Default Port Security Configuration

Feature
Default Setting

Port security

Disabled on a port

Maximum number of secure MAC addresses

1

Violation mode

Shutdown. The port shuts down when the maximum number of secure MAC addresses is exceeded, and an SNMP trap notification is sent.

Aging

Disabled

Aging type

Absolute

Static Aging

Disabled

Sticky

Disabled

Overview of Configure Switch Port Security

You can configure MAC addresses to be sticky. These can be dynamically learned or manually configured, stored in the address table, and added to the running configuration. If these addresses are saved in the configuration file, the interface does not need to dynamically relearn them when the switch restarts. Although sticky secure addresses can be manually configured, it is not recommended.

You can configure an interface to convert the dynamic MAC addresses to sticky secure MAC addresses and to add them to the running configuration by enabling sticky learning. To enable sticky learning, enter the switchport port-security mac-address sticky command. When you enter this command, the interface converts all the dynamic secure MAC addresses, including those that were dynamically learned before sticky learning was enabled, to sticky secure MAC addresses.

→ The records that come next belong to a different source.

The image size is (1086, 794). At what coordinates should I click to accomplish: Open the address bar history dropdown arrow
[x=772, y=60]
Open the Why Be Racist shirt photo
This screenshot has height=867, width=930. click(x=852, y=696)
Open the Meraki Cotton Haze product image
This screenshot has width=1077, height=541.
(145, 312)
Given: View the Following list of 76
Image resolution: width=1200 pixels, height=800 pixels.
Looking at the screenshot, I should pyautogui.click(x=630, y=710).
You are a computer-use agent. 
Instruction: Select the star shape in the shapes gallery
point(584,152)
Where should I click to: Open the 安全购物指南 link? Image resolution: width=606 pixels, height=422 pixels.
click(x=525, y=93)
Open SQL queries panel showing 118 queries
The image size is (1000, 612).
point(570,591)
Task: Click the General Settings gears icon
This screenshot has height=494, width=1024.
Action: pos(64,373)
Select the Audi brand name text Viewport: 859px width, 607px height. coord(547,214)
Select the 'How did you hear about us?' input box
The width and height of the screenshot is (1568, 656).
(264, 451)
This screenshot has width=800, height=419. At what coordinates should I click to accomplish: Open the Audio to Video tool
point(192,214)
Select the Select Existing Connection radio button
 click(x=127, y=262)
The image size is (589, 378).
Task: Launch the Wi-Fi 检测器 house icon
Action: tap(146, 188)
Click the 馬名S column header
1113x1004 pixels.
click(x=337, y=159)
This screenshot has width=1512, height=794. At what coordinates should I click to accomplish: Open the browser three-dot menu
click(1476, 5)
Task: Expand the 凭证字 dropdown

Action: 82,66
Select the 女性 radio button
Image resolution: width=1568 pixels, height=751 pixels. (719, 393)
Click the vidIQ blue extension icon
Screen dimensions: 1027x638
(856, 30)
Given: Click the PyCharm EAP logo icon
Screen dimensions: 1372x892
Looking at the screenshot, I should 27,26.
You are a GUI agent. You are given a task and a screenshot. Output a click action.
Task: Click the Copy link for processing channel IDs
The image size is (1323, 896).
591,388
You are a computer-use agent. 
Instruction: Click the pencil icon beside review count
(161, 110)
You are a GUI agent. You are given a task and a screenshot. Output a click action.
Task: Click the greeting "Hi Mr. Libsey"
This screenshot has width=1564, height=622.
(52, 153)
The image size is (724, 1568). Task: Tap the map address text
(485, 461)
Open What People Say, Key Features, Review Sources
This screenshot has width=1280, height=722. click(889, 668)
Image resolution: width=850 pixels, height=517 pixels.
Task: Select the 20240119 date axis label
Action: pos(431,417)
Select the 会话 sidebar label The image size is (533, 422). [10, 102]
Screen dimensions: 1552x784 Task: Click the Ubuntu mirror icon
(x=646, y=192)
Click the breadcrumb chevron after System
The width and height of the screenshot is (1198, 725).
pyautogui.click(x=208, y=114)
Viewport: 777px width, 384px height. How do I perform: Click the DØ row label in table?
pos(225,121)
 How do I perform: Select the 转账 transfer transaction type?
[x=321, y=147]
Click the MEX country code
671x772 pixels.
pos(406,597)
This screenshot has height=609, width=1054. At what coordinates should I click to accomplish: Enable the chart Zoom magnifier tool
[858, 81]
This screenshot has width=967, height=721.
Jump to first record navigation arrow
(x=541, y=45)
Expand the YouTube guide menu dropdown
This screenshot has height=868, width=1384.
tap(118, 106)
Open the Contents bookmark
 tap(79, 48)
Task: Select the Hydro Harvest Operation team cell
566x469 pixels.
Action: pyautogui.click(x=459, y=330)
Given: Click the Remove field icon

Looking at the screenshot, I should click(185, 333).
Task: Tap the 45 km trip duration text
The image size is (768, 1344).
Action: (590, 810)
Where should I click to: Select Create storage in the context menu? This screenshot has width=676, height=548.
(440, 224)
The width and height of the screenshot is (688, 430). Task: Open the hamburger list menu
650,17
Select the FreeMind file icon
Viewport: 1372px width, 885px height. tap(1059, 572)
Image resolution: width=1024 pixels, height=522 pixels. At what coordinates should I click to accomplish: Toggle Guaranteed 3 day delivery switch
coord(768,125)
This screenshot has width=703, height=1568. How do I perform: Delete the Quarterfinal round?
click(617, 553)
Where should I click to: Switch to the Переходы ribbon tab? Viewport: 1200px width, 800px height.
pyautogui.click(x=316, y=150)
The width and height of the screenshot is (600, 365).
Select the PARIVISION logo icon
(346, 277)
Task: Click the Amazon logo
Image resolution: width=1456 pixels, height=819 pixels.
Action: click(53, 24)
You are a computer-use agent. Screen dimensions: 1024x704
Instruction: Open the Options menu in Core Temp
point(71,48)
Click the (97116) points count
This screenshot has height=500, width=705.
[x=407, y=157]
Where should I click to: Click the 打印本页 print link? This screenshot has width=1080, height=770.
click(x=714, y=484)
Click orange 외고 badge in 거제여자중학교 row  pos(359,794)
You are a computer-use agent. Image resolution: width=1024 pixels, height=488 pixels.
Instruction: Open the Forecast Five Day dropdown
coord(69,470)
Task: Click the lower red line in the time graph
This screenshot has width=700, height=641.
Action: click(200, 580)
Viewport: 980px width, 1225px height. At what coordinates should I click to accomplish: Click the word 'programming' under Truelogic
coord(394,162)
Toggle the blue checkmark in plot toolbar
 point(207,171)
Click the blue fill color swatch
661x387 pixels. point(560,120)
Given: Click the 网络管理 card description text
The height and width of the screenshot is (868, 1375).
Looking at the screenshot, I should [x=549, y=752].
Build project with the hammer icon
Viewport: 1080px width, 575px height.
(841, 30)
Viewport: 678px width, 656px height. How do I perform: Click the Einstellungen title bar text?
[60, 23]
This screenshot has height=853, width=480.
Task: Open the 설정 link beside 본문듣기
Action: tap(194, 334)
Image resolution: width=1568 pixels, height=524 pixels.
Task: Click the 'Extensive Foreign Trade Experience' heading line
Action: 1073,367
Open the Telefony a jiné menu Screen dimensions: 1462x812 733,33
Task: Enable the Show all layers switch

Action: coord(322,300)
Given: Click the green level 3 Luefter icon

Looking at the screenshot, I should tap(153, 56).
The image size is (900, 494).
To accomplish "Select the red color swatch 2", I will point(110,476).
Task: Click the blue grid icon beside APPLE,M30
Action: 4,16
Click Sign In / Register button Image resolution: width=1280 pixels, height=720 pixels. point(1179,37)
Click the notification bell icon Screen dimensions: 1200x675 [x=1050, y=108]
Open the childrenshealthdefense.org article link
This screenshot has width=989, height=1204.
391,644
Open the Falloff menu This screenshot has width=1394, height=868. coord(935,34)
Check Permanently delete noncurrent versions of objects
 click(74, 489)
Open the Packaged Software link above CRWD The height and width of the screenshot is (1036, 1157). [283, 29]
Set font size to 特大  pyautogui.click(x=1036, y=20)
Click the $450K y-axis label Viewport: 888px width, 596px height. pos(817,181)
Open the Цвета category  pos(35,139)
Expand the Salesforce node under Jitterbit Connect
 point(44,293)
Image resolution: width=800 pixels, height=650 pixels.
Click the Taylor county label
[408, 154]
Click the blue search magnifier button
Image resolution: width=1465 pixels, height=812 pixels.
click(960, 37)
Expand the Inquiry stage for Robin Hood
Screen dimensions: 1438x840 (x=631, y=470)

The sticky secure MAC addresses do not automatically become part of the configuration file, which is the startup configuration used each time the switch restarts. If you save the sticky secure MAC addresses in the configuration file, when the switch restarts, the interface does not need to relearn these addresses. If you do not save the configuration, they are lost

If sticky learning is disabled, the sticky secure MAC addresses are converted to dynamic secure addresses and are removed from the running configuration.

After the maximum number of secure MAC addresses is configured, they are stored in an address table. To ensure that an attached device has the full bandwidth of the port, configure the MAC address of the attached device and set the maximum number of addresses to one, which is the default.

A security violation occurs if the maximum number of secure MAC addresses has been added to the address table and a workstation whose MAC address is not in the address table attempts to access the interface.

You can configure the interface for one of these violation modes, based on the action to be taken if a violation occurs:

  • Restrict—A port security violation restricts data, causes the SecurityViolation counter to increment, and causes an SNMP Notification to be generated. The rate at which SNMP traps are generated can be controlled by the SNMP-server enable traps port-security trap-rate command. The default value (“0”) causes an SNMP trap to be generated for every security violation.
  • Shutdown—A port security violation causes the interface to shut down immediately. When a secure port is in the error-disabled state, you can bring it out of this state by entering the errdisable recovery cause psecure-violation global configuration command or you can manually re-enable it by entering the shutdown and no shutdown interface configuration commands. This is the default mode.

You can also customize the time to recover from the specified error-disable cause (default is 300 seconds) by entering the errdisable recovery interval command.